## [What is being asked]
Your task is to copy all of the entries exactly as they are given.
((
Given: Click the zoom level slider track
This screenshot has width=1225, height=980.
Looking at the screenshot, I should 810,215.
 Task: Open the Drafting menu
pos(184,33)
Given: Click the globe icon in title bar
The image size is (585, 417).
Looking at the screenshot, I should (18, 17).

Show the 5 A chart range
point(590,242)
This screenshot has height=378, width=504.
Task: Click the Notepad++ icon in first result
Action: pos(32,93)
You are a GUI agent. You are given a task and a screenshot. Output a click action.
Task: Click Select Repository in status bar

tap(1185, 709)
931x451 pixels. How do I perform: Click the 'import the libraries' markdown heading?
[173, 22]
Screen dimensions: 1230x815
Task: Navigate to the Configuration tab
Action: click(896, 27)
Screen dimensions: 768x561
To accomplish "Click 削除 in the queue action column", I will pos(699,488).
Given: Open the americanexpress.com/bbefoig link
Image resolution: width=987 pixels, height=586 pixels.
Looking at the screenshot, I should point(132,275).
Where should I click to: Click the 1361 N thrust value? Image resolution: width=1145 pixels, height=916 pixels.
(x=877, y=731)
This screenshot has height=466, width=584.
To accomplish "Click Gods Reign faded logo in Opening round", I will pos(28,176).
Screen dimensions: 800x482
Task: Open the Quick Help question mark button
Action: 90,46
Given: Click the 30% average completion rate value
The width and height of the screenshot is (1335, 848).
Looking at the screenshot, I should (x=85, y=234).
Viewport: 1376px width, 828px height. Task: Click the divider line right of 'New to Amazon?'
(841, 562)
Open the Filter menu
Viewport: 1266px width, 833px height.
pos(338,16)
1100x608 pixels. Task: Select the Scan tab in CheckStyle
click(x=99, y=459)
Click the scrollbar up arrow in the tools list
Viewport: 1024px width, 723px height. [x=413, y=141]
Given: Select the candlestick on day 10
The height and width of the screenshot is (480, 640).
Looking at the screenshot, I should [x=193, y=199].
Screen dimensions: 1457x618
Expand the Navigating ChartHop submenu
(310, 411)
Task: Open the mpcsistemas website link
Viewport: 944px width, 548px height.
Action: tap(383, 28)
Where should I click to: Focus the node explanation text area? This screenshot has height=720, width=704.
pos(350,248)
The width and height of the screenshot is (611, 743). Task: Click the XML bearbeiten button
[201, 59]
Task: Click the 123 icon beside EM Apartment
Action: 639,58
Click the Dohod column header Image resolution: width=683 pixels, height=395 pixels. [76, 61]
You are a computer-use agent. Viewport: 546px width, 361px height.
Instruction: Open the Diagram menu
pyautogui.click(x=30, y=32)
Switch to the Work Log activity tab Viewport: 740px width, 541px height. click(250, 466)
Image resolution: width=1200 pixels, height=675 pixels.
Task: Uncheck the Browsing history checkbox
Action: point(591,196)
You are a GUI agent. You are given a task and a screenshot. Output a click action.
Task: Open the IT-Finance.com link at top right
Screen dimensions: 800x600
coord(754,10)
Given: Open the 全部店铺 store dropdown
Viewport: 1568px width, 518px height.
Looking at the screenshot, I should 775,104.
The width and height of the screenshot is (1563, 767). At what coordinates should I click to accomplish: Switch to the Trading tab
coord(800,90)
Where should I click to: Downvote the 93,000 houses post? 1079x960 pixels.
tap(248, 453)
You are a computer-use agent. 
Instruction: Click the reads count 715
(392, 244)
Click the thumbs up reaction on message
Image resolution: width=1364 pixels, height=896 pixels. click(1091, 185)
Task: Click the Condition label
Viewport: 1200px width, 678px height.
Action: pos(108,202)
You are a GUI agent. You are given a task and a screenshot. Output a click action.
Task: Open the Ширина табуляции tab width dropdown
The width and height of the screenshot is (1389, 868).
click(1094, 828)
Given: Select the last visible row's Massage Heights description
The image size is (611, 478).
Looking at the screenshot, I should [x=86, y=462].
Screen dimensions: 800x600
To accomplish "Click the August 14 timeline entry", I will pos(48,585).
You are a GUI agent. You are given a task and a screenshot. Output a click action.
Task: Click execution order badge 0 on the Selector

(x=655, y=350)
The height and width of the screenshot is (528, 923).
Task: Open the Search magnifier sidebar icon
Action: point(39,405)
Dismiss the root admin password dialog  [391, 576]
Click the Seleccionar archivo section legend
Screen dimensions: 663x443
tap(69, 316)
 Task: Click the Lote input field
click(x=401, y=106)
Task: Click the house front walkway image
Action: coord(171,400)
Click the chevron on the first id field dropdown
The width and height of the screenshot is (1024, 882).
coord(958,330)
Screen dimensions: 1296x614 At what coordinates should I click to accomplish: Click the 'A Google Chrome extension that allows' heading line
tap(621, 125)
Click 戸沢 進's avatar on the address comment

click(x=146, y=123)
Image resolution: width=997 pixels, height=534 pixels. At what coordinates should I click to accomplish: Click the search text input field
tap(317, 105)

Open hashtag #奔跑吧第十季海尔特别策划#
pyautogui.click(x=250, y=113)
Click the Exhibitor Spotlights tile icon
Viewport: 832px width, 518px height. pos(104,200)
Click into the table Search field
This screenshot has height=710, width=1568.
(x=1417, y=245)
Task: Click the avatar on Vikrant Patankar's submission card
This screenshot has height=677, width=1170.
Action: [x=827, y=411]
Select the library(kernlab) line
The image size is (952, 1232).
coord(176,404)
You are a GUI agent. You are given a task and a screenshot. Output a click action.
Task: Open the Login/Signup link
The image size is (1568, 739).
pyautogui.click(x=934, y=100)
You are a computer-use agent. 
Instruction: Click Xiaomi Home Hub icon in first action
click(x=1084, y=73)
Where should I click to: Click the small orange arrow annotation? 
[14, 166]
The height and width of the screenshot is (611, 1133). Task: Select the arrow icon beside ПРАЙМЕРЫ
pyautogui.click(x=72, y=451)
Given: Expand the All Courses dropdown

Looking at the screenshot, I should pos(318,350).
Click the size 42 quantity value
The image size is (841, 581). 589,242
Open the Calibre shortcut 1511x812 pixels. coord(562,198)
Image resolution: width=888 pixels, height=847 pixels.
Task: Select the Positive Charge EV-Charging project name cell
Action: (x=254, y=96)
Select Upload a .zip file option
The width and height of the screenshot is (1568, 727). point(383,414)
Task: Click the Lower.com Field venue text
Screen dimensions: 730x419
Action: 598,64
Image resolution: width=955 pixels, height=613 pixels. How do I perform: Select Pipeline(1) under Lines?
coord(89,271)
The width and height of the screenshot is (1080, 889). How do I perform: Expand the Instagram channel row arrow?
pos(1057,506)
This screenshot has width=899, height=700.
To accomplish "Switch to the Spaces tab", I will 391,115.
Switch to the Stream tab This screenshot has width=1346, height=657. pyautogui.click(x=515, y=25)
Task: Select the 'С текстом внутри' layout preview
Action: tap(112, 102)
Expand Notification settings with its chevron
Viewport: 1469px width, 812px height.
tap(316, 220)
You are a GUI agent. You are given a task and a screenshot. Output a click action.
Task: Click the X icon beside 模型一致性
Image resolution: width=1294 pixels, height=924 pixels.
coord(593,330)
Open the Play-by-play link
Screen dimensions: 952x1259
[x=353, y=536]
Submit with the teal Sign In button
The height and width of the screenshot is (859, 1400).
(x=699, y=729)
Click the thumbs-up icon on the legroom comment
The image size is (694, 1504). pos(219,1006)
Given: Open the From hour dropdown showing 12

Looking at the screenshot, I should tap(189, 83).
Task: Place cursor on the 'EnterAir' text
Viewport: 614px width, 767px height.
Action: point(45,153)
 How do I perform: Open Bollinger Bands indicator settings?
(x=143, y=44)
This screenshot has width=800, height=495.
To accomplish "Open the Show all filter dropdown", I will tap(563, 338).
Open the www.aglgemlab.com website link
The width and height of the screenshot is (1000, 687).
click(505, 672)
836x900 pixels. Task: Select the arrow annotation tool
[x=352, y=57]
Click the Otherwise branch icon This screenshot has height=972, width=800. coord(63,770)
))
## [Answer to this problem]
Given: Click the zoom level slider track
This screenshot has width=1225, height=980.
Looking at the screenshot, I should 810,215.
 Task: Open the Drafting menu
pos(184,33)
Given: Click the globe icon in title bar
The image size is (585, 417).
Looking at the screenshot, I should (18, 17).

Show the 5 A chart range
point(590,242)
This screenshot has height=378, width=504.
Task: Click the Notepad++ icon in first result
Action: pos(32,93)
You are a GUI agent. You are given a task and a screenshot. Output a click action.
Task: Click Select Repository in status bar

tap(1185, 709)
931x451 pixels. How do I perform: Click the 'import the libraries' markdown heading?
[173, 22]
Screen dimensions: 1230x815
Task: Navigate to the Configuration tab
Action: click(896, 27)
Screen dimensions: 768x561
To accomplish "Click 削除 in the queue action column", I will pos(699,488).
Given: Open the americanexpress.com/bbefoig link
Image resolution: width=987 pixels, height=586 pixels.
Looking at the screenshot, I should point(132,275).
Where should I click to: Click the 1361 N thrust value? Image resolution: width=1145 pixels, height=916 pixels.
(x=877, y=731)
This screenshot has height=466, width=584.
To accomplish "Click Gods Reign faded logo in Opening round", I will pos(28,176).
Screen dimensions: 800x482
Task: Open the Quick Help question mark button
Action: 90,46
Given: Click the 30% average completion rate value
The width and height of the screenshot is (1335, 848).
Looking at the screenshot, I should (x=85, y=234).
Viewport: 1376px width, 828px height. Task: Click the divider line right of 'New to Amazon?'
(841, 562)
Open the Filter menu
Viewport: 1266px width, 833px height.
pos(338,16)
1100x608 pixels. Task: Select the Scan tab in CheckStyle
click(x=99, y=459)
Click the scrollbar up arrow in the tools list
Viewport: 1024px width, 723px height. [x=413, y=141]
Given: Select the candlestick on day 10
The height and width of the screenshot is (480, 640).
Looking at the screenshot, I should [x=193, y=199].
Screen dimensions: 1457x618
Expand the Navigating ChartHop submenu
(310, 411)
Task: Open the mpcsistemas website link
Viewport: 944px width, 548px height.
Action: tap(383, 28)
Where should I click to: Focus the node explanation text area? This screenshot has height=720, width=704.
pos(350,248)
The width and height of the screenshot is (611, 743). Task: Click the XML bearbeiten button
[201, 59]
Task: Click the 123 icon beside EM Apartment
Action: 639,58
Click the Dohod column header Image resolution: width=683 pixels, height=395 pixels. [76, 61]
You are a computer-use agent. Viewport: 546px width, 361px height.
Instruction: Open the Diagram menu
pyautogui.click(x=30, y=32)
Switch to the Work Log activity tab Viewport: 740px width, 541px height. click(250, 466)
Image resolution: width=1200 pixels, height=675 pixels.
Task: Uncheck the Browsing history checkbox
Action: point(591,196)
You are a GUI agent. You are given a task and a screenshot. Output a click action.
Task: Open the IT-Finance.com link at top right
Screen dimensions: 800x600
coord(754,10)
Given: Open the 全部店铺 store dropdown
Viewport: 1568px width, 518px height.
Looking at the screenshot, I should 775,104.
The width and height of the screenshot is (1563, 767). At what coordinates should I click to accomplish: Switch to the Trading tab
coord(800,90)
Where should I click to: Downvote the 93,000 houses post? 1079x960 pixels.
tap(248, 453)
You are a computer-use agent. 
Instruction: Click the reads count 715
(392, 244)
Click the thumbs up reaction on message
Image resolution: width=1364 pixels, height=896 pixels. click(1091, 185)
Task: Click the Condition label
Viewport: 1200px width, 678px height.
Action: pos(108,202)
You are a GUI agent. You are given a task and a screenshot. Output a click action.
Task: Open the Ширина табуляции tab width dropdown
The width and height of the screenshot is (1389, 868).
click(1094, 828)
Given: Select the last visible row's Massage Heights description
The image size is (611, 478).
Looking at the screenshot, I should [x=86, y=462].
Screen dimensions: 800x600
To accomplish "Click the August 14 timeline entry", I will pos(48,585).
You are a GUI agent. You are given a task and a screenshot. Output a click action.
Task: Click execution order badge 0 on the Selector

(x=655, y=350)
The height and width of the screenshot is (528, 923).
Task: Open the Search magnifier sidebar icon
Action: point(39,405)
Dismiss the root admin password dialog  [391, 576]
Click the Seleccionar archivo section legend
Screen dimensions: 663x443
tap(69, 316)
 Task: Click the Lote input field
click(x=401, y=106)
Task: Click the house front walkway image
Action: coord(171,400)
Click the chevron on the first id field dropdown
The width and height of the screenshot is (1024, 882).
coord(958,330)
Screen dimensions: 1296x614 At what coordinates should I click to accomplish: Click the 'A Google Chrome extension that allows' heading line
tap(621, 125)
Click 戸沢 進's avatar on the address comment

click(x=146, y=123)
Image resolution: width=997 pixels, height=534 pixels. At what coordinates should I click to accomplish: Click the search text input field
tap(317, 105)

Open hashtag #奔跑吧第十季海尔特别策划#
pyautogui.click(x=250, y=113)
Click the Exhibitor Spotlights tile icon
Viewport: 832px width, 518px height. pos(104,200)
Click into the table Search field
This screenshot has height=710, width=1568.
(x=1417, y=245)
Task: Click the avatar on Vikrant Patankar's submission card
This screenshot has height=677, width=1170.
Action: [x=827, y=411]
Select the library(kernlab) line
The image size is (952, 1232).
coord(176,404)
You are a GUI agent. You are given a task and a screenshot. Output a click action.
Task: Open the Login/Signup link
The image size is (1568, 739).
pyautogui.click(x=934, y=100)
You are a computer-use agent. 
Instruction: Click Xiaomi Home Hub icon in first action
click(x=1084, y=73)
Where should I click to: Click the small orange arrow annotation? 
[14, 166]
The height and width of the screenshot is (611, 1133). Task: Select the arrow icon beside ПРАЙМЕРЫ
pyautogui.click(x=72, y=451)
Given: Expand the All Courses dropdown

Looking at the screenshot, I should pos(318,350).
Click the size 42 quantity value
The image size is (841, 581). 589,242
Open the Calibre shortcut 1511x812 pixels. coord(562,198)
Image resolution: width=888 pixels, height=847 pixels.
Task: Select the Positive Charge EV-Charging project name cell
Action: (x=254, y=96)
Select Upload a .zip file option
The width and height of the screenshot is (1568, 727). point(383,414)
Task: Click the Lower.com Field venue text
Screen dimensions: 730x419
Action: 598,64
Image resolution: width=955 pixels, height=613 pixels. How do I perform: Select Pipeline(1) under Lines?
coord(89,271)
The width and height of the screenshot is (1080, 889). How do I perform: Expand the Instagram channel row arrow?
pos(1057,506)
This screenshot has width=899, height=700.
To accomplish "Switch to the Spaces tab", I will 391,115.
Switch to the Stream tab This screenshot has width=1346, height=657. pyautogui.click(x=515, y=25)
Task: Select the 'С текстом внутри' layout preview
Action: tap(112, 102)
Expand Notification settings with its chevron
Viewport: 1469px width, 812px height.
tap(316, 220)
You are a GUI agent. You are given a task and a screenshot. Output a click action.
Task: Click the X icon beside 模型一致性
Image resolution: width=1294 pixels, height=924 pixels.
coord(593,330)
Open the Play-by-play link
Screen dimensions: 952x1259
[x=353, y=536]
Submit with the teal Sign In button
The height and width of the screenshot is (859, 1400).
(x=699, y=729)
Click the thumbs-up icon on the legroom comment
The image size is (694, 1504). pos(219,1006)
Given: Open the From hour dropdown showing 12

Looking at the screenshot, I should tap(189, 83).
Task: Place cursor on the 'EnterAir' text
Viewport: 614px width, 767px height.
Action: point(45,153)
 How do I perform: Open Bollinger Bands indicator settings?
(x=143, y=44)
This screenshot has width=800, height=495.
To accomplish "Open the Show all filter dropdown", I will tap(563, 338).
Open the www.aglgemlab.com website link
The width and height of the screenshot is (1000, 687).
click(505, 672)
836x900 pixels. Task: Select the arrow annotation tool
[x=352, y=57]
Click the Otherwise branch icon This screenshot has height=972, width=800. coord(63,770)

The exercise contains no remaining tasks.